I say: Let Rand be Rand!

The people of Kentucky deserve to know who they’re voting for and the American people deserve to know what this kind of unfettered free market capitalism and strict constitutionalism would look like.

Plus, it’ll make for an interesting debate and the country could use one right now.

Winds of Change

Wednesday, May 19th, 2010

Well, last night was a good night for people who think the system needs some shaking up.

Congressman and former Admiral Joe Sestak overcame a recent 25% deficit to defeat the party-changing Arlen Specter in the Pennsylvania. Specter’s a good guy and he’s had a good career, but changing parties was too clever by half and Pennsylvania Democrats decided that it was time for him to go.

In Kentucky, Rand Paul back-handed Mitch McConnel’s vaunted Kentucky Machine, garnering the largest primary vote total of any Republican in Kentucky history for this office.

Paul comes straight from the Tea Party, but he’s from the libertarian wing of the movement, favoring small government, not focusing on social issues and skeptical of US military adventurism. How this split plays out on the right should be interesting.

On the Democratic side, Jack Conway got the nod, beating perennial loser Daniel Mongiardo. Conway was generally seen as the more progressive of the two candidates and the netroots thinks he could win this thing, but that sounds like a longshot. Still, Paul’s case isn’t helped by the fact that 43% of his opponent Trey Grayson’s supporters said that they would not vote for Paul in the general. 

In Arkansas, netroots favorite Lt. Governor Bill Halter performed significantly better than expected and not only forced conservative Dem Blanche Lincoln into a runoff, but came within a few percentage points of beating her. Many have said that this hurts the Democrats chance in the general election, but most people think that Lincoln is toast no matter what, so we might as well have someone who reflects Democratic values competing for the seat.

Perhaps the most interesting race was Pennsylvania’s 12th District, where longtime John Murtha aide Mark Critz won the special election for the seat that Murtha held for decades by 8 points against Republican Tim Burns. Critz is about as conservative as you can get for a Democrat (pro life, pro gun, anti-health care reform) but won an election in the only district in the country that voted for both John Kerry and John McCain. President Obama has a 35% approval rating in this district, but despite the fact that the Republican’s poured over $1 million into the race and tried to nationalize the election by tying Critz to Obama and Pelosi, they lost an election that, in the end, wasn’t even that close. 

Republican’s are trying to downplay this race, but you know that if they won, they would be trumpeting this as the first wave in a tsunami that will propel them to a majority in the Congress.

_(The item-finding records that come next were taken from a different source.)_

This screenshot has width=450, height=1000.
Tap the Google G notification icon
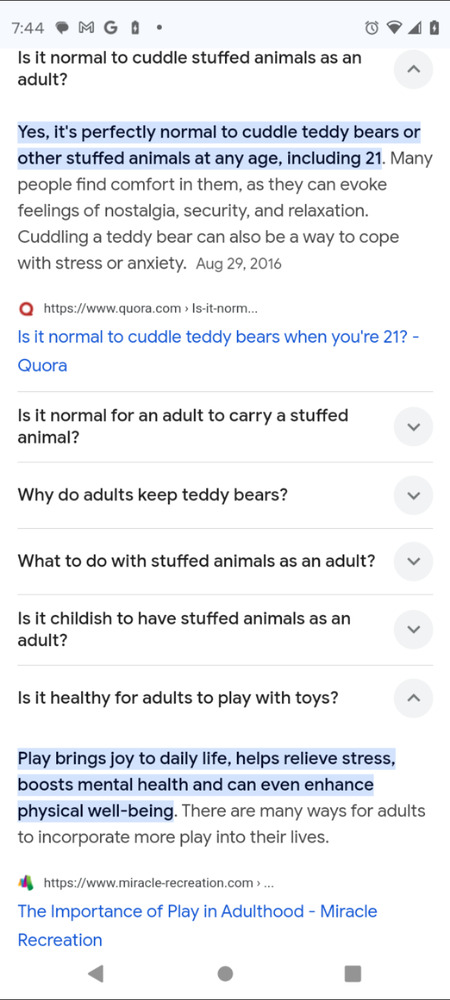[x=110, y=28]
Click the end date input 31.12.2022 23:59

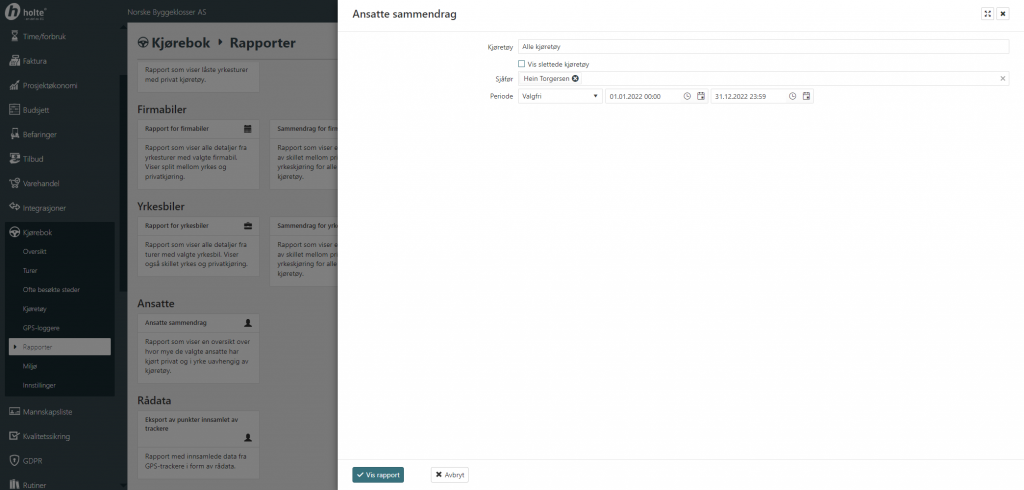click(x=747, y=96)
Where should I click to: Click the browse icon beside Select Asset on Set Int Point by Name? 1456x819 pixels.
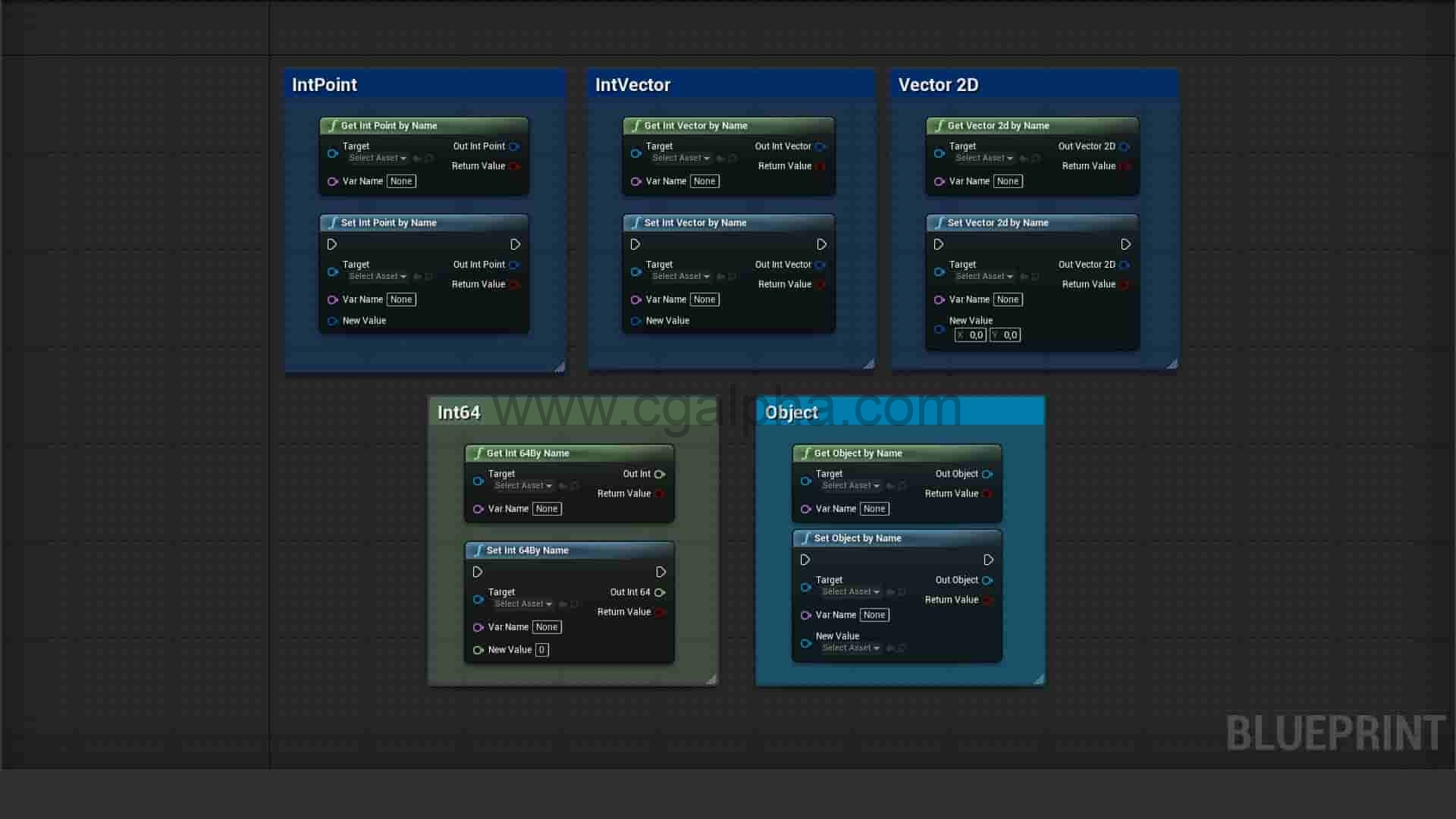(x=429, y=276)
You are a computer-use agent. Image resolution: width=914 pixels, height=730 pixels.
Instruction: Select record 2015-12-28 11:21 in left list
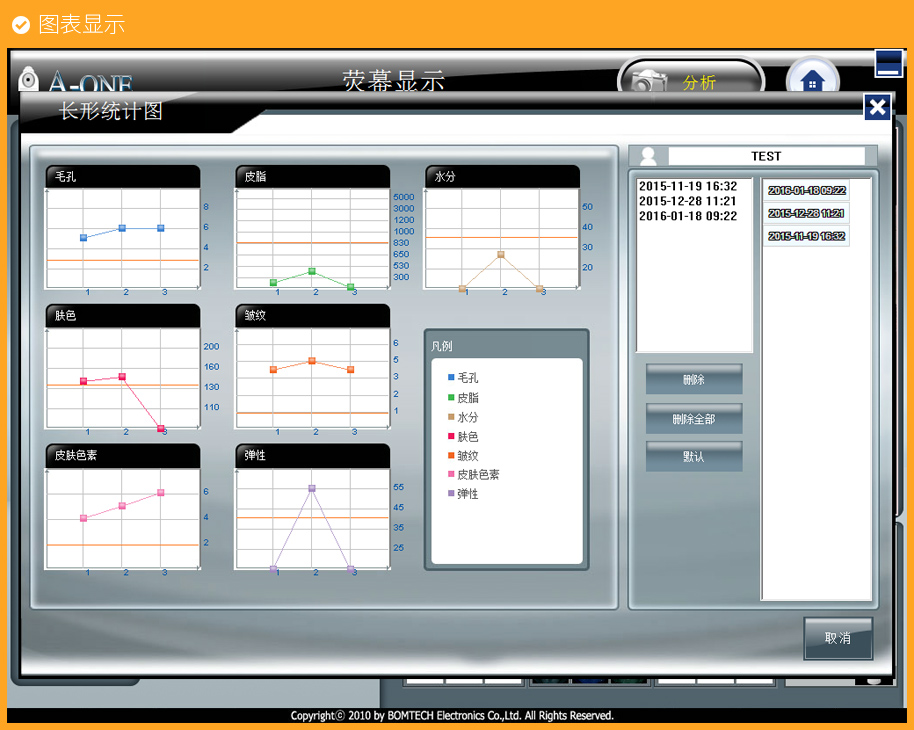coord(688,201)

What does it all mean? Well, first of all, it means that people are fed up with politics as usual. The outsider candidates won in almost every primary contest. This was perhaps clearest in Pennsylvania, where Ed Rendel’s political machine and President Obama’s tepid support weren’t enough to propel Specter to victory. A few months ago, Sestak’s campaign looked like a fools errand and everyone thought that he should have stayed in the Congress or taken that Secretary of the Navy position that Obama’s White House offered him to stay out of the race.

Paul’s victory seemed just as improbable initially. He’s a doctor with no previous experience in politics and was opposed by Mitch McConnel’s supposedly formidable machine.

Finally, Pennsylvania 12 shows that this year may not be as easy to categorize as it seemed initially. The Democrats have now won 7 out of 7 House special elections and if they can find a way to hold seats in districts where Obama has a 35% approval rating, then they aren’t going to be in as bad a shape as everyone predicted. Congressional Democrats are at historic lows for approval, but the only group less popular is Congressional Republicans. PA 12 proves that you can’t beat somethin’ with nothin’ and it’s not going to be enough for Republicans to just tie Democrats to Nancy Pelosi and Obama.

What this ultimately means for our broken, polarized system is unclear.

But it sure is shaping up to be an interesting year.